Ezequiel nos tiene acostumbrados a un lenguaje que no teme atravesar el terreno resbaladizo de las metáforas sexuales para hablarnos de Dios: «Me dirigió la palabra el Señor: Hijo de hombre, había dos mujeres hijas de la misma madre. Se prostituyeron en Egipto, doncellas eran y fornicaron. Allí palparon sus pechos, allí desfloraron su seno virginal. Ohlá se llamaba la mayor y Ohlibá su hermana. Después fueron mías y dieron a luz hijos e hijas. Ohlá es Samaría y Ohlibá, Jerusalén» (Ezequiel 23,1-4).
Oseas y Jeremías ya habían usado anteriormente metáforas esponsales. El mismo Ezequiel (cap. 16), para contar la historia de infidelidad del pueblo con respecto a su Dios, había recurrido a la imagen de una doncella vista y elegida siendo joven y pobre, que después se pervirtió como prostituta. Pero ahora Ezequiel se atreve con algo casi impensable: no se trata de una mujer elegida cuando era joven, antes de que se pervirtiera, sino de dos mujeres elegidas cuando ya eran prostitutas. No solo leemos que YHWH desposa («fueron mías») a dos mujeres, recurriendo por consiguiente a la imagen del matrimonio poligámico prohibido para los hebreos (Lev. 18,18); sino que además YHWH desposa en un contrato poligámico a dos hermanas prostitutas. Es un hecho enormemente sorprendente, sin parangón en toda la literatura bíblica. Más allá de las interpretaciones acerca de los posibles motivos que explicarían la radicalidad de este capítulo de Ezequiel, la parábola del matrimonio entre YHWH y dos prostitutas tiene mucho que decirnos, debe decirnos mucho.

_Datos:_

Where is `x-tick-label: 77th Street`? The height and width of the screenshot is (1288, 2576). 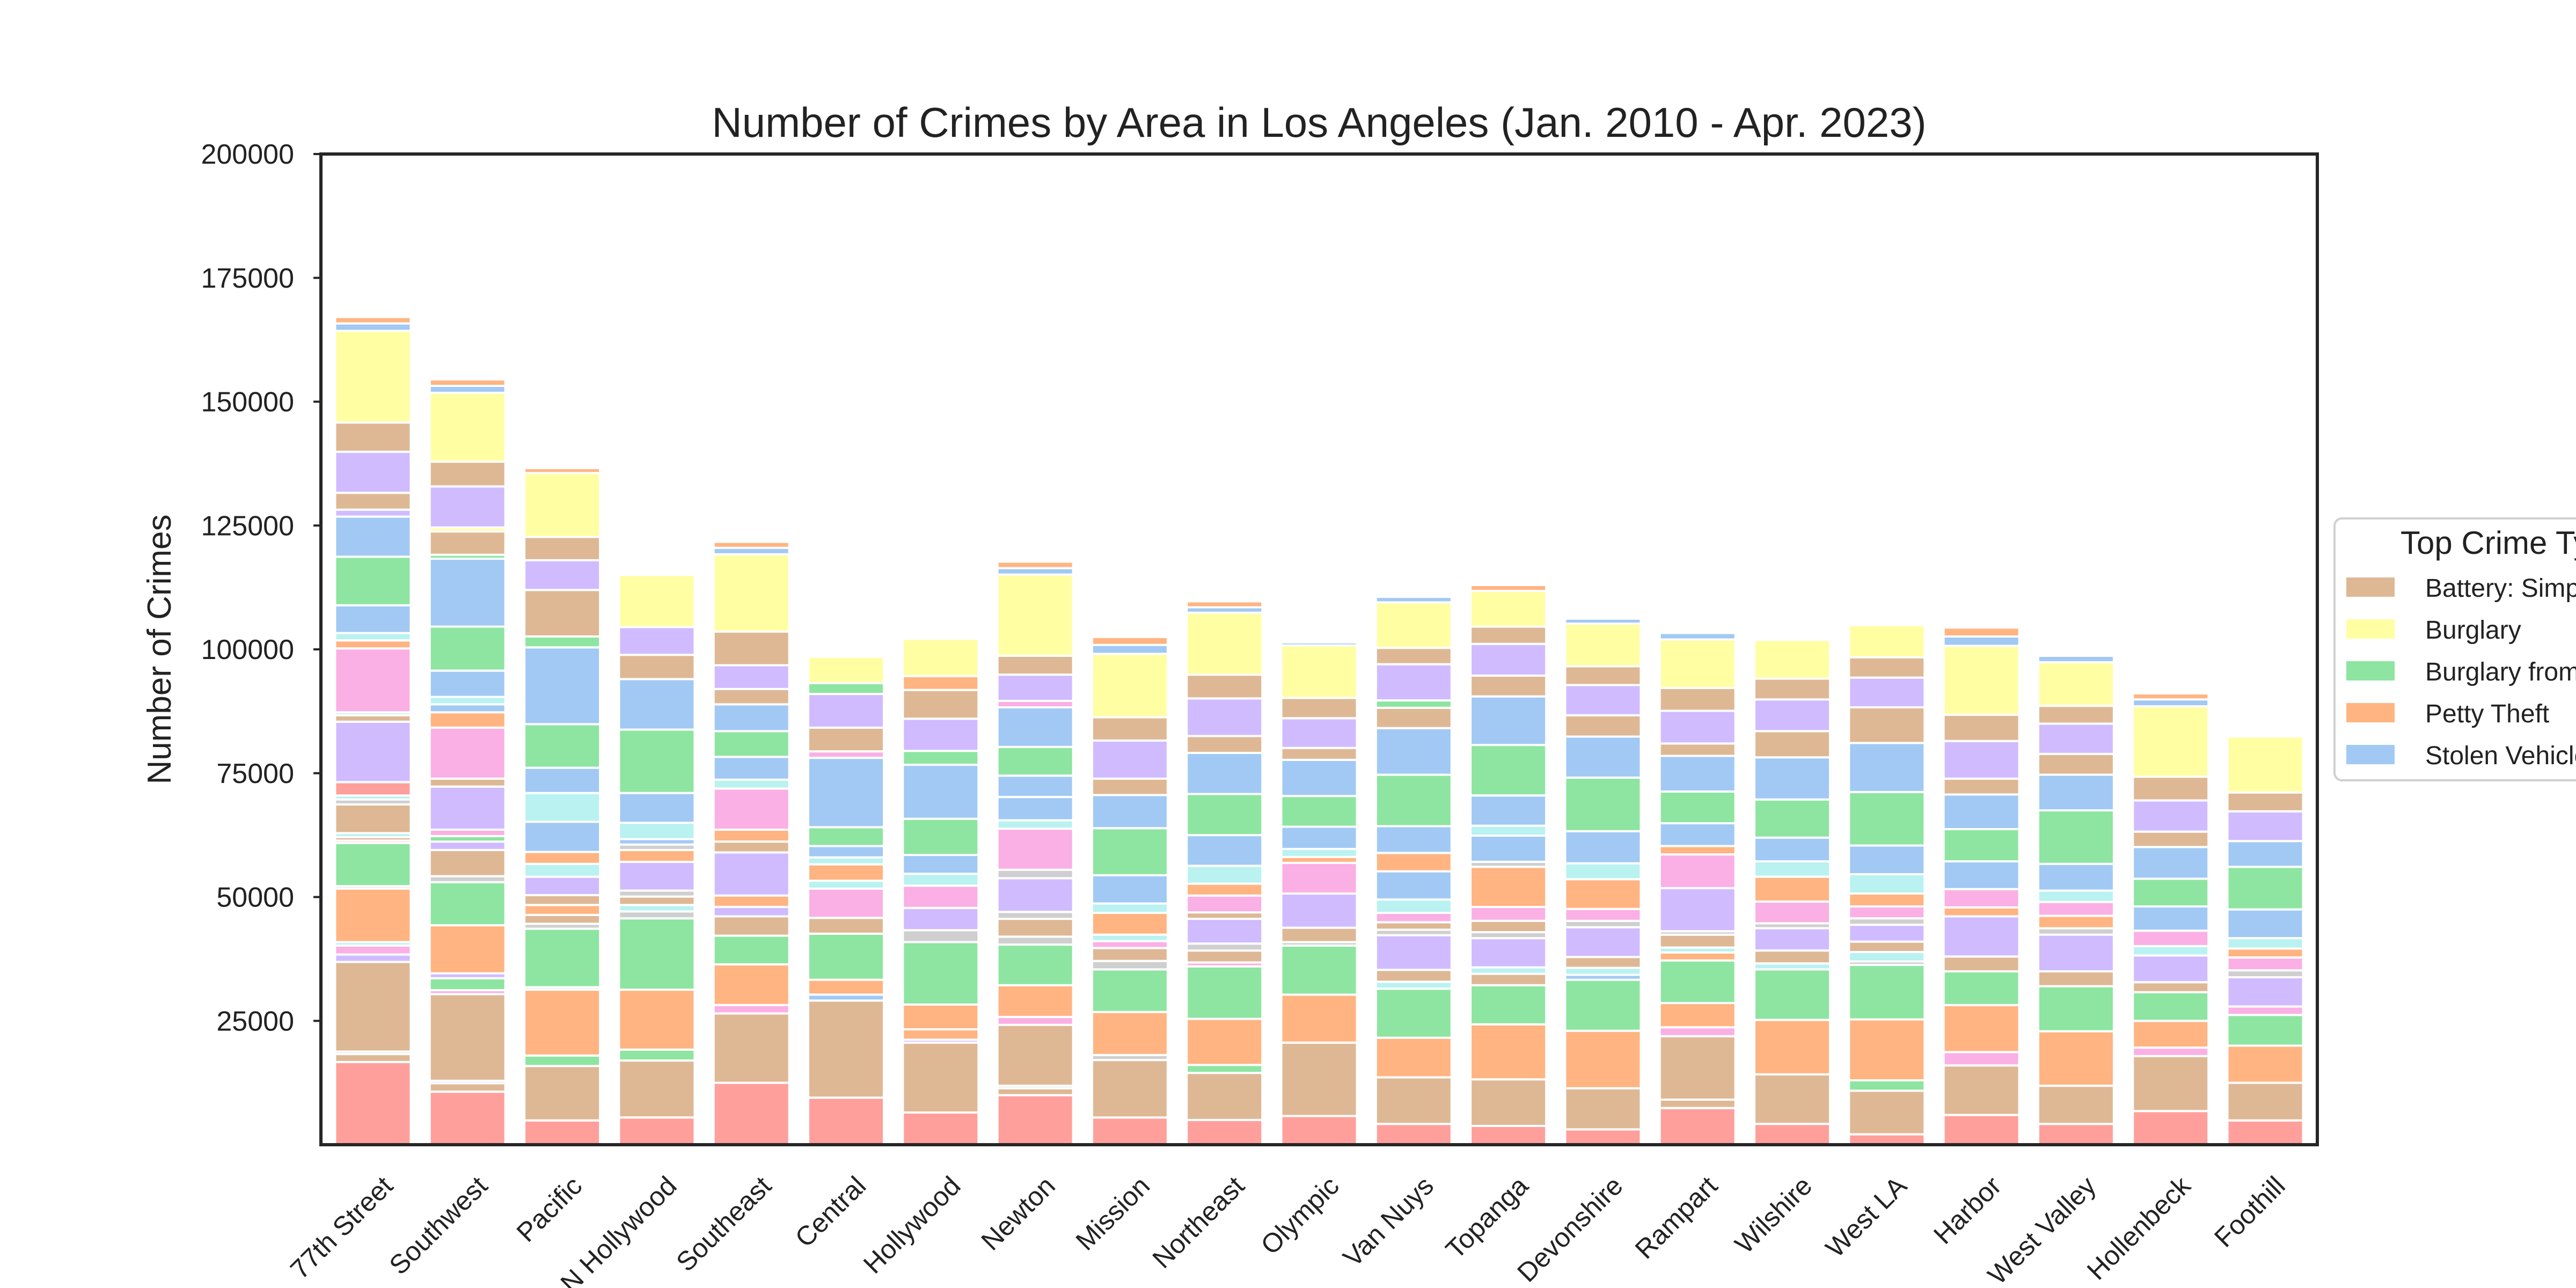 x-tick-label: 77th Street is located at coordinates (341, 1227).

_Consigna 1:_
Según el pasaje mostrado sobre Ezequiel, ¿qué referencia bíblica recoge la prohibición del matrimonio poligámico para los hebreos?
_Consigna 2:_
Prosiga usted el pasaje mostrado sobre la parábola de Ezequiel a partir de su última oración.

_Respuesta 1:_
Levítico 18,18 (Lev. 18,18).

_Respuesta 2:_
En primer lugar, nos recuerda, una vez más, que Israel no ha tenido ningún reparo a la hora de reconstruir y transmitir una historia poco gloriosa e incluso a veces vergonzosa. Los profetas en particular, sobre todo los que vivieron y profetizaron en el periodo del exilio (Jeremías, el segundo Isaías y Ezequiel), tuvieron fortaleza espiritual para contar la historia de su pueblo despojada de cualquier ideología triunfalista y nacionalista. Fueron despiadados, no enmendaron ninguna página oscura ni escandalosa de su pasado (ni de su presente). Y de este modo lo salvaron, como nos siguen salvando a nosotros, que los leemos hoy en medio de nuestros exilios y tragedias. “La verdad hace libres” es un pilar de todo el humanismo bíblico, sobre todo para los profetas.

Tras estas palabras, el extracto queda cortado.